:: REQUIRED TASK ::
Rewrite the entries from the line containing "Where should I click to: Choose" down to the line containing "tap(218, 94)", replacing "right list" with "left list" and keeping everything else unchanged.

:: SUPPLIED MATERIAL ::
>> BEGIN

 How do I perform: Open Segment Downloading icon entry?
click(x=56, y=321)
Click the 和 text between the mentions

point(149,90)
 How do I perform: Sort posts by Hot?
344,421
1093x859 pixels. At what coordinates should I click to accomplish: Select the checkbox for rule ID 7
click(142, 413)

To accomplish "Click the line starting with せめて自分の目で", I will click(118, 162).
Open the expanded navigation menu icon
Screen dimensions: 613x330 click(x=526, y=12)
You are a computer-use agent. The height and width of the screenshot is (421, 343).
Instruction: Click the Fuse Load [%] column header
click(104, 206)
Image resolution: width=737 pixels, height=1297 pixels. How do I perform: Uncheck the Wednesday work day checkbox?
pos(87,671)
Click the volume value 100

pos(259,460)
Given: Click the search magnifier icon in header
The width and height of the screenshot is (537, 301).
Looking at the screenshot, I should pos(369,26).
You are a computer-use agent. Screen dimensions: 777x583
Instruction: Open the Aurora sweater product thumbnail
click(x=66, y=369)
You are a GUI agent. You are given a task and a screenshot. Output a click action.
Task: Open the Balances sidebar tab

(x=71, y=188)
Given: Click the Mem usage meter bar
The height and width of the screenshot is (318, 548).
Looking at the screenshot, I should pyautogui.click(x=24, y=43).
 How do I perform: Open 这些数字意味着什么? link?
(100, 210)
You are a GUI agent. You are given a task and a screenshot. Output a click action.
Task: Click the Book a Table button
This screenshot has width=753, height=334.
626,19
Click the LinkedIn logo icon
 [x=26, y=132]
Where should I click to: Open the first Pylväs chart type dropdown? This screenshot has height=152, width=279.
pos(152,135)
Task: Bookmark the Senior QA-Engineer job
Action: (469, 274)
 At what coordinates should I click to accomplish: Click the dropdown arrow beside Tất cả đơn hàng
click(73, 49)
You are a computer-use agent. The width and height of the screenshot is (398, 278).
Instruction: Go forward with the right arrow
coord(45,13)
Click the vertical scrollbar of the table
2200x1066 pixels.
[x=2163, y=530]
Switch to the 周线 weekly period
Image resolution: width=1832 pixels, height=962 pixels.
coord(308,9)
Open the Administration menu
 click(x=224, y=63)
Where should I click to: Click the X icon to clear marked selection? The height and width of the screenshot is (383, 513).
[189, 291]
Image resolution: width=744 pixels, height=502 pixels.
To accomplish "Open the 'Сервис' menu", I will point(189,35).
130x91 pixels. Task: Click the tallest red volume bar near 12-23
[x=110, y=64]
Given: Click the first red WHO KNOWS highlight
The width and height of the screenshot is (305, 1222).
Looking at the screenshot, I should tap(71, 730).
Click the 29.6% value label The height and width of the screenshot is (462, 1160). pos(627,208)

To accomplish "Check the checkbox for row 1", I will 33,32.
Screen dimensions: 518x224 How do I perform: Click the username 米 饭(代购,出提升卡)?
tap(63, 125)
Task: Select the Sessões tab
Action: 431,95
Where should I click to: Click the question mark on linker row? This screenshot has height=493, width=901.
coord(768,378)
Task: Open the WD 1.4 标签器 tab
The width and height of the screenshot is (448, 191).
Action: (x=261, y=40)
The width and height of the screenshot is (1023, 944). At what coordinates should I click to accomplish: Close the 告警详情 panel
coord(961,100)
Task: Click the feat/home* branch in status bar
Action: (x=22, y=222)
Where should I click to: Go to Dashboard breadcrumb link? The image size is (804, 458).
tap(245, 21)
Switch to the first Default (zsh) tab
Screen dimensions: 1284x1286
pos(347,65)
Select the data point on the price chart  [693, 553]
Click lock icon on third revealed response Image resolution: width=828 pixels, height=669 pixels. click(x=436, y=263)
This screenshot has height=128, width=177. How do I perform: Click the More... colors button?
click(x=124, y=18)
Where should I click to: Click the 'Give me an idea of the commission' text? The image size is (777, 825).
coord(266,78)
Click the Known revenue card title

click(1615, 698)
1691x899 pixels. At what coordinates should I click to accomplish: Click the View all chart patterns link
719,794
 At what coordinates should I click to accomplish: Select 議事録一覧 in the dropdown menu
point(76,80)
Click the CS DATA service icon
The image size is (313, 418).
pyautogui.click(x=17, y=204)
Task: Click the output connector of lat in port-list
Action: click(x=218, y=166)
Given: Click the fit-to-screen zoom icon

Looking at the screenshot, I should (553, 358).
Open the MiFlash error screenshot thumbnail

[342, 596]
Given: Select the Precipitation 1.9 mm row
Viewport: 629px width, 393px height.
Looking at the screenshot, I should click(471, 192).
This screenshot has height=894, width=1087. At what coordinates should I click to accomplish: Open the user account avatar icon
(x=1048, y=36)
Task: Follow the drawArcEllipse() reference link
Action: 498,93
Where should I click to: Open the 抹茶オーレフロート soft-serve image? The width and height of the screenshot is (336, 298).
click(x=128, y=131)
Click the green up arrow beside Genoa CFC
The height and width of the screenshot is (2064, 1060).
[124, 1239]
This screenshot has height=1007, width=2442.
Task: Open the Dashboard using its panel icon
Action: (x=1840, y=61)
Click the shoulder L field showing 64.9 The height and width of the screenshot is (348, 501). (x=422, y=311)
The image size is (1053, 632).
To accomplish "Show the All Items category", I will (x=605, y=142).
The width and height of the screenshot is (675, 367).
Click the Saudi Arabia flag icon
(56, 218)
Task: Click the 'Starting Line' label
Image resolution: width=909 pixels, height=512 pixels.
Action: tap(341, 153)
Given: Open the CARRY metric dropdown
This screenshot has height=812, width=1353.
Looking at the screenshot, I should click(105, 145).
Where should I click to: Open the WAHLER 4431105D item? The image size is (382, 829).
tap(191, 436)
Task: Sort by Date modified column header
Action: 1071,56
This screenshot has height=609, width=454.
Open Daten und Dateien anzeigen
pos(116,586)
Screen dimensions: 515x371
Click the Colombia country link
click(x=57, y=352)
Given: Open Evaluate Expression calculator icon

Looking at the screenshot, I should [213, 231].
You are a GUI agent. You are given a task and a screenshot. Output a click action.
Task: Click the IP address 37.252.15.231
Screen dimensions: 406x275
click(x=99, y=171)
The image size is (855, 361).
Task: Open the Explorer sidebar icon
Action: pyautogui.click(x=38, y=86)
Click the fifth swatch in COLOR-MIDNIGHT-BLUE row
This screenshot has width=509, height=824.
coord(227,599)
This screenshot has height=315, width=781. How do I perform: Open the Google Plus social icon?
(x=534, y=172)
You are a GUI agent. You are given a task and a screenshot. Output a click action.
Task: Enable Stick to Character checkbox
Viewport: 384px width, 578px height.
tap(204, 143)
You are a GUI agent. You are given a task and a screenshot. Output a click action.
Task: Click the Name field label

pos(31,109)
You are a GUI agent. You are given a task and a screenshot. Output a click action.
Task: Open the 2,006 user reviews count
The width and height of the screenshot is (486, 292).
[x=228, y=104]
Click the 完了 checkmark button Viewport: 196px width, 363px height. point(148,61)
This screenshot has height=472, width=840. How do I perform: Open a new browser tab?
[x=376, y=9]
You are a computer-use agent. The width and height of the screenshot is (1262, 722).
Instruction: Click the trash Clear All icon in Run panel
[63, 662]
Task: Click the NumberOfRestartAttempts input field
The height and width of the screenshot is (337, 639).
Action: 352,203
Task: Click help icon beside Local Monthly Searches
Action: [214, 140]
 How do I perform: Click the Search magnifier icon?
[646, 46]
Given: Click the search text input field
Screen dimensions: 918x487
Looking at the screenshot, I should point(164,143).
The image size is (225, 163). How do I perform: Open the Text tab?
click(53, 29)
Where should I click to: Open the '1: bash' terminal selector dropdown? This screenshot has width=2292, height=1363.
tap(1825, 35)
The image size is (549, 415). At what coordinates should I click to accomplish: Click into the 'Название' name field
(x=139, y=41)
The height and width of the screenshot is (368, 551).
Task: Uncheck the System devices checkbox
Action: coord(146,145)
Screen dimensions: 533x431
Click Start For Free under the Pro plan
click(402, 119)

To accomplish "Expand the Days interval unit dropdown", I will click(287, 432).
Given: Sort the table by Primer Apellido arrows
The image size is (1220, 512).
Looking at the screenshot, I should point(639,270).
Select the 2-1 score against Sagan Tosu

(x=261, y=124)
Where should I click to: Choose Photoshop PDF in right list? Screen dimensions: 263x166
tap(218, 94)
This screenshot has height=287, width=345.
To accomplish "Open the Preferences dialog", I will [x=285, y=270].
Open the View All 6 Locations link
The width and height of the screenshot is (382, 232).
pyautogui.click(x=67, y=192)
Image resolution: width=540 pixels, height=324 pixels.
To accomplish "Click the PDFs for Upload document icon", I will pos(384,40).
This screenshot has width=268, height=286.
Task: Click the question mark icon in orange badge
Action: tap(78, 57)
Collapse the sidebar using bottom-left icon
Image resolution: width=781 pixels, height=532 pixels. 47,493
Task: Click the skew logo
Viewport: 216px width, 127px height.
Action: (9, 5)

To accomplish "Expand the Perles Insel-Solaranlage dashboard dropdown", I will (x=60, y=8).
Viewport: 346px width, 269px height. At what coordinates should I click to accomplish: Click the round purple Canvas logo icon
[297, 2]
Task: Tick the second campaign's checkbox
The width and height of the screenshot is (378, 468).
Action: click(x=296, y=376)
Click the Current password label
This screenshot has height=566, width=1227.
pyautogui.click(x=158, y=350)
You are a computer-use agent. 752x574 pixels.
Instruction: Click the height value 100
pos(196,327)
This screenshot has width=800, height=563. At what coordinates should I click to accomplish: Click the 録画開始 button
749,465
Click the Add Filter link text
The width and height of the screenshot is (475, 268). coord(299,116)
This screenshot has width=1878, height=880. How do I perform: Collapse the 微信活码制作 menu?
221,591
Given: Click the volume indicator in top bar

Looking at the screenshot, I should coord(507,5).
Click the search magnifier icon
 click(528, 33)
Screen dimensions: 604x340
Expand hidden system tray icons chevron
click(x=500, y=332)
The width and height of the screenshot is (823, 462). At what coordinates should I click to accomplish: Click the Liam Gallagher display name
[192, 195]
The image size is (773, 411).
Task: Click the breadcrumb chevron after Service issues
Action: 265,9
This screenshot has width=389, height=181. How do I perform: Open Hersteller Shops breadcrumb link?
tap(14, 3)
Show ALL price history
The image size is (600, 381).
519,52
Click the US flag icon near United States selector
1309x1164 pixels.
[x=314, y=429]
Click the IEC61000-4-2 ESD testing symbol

>> END

:: REPLY ::
Where should I click to: Choose Photoshop PDF in left list? Screen dimensions: 263x166
tap(218, 94)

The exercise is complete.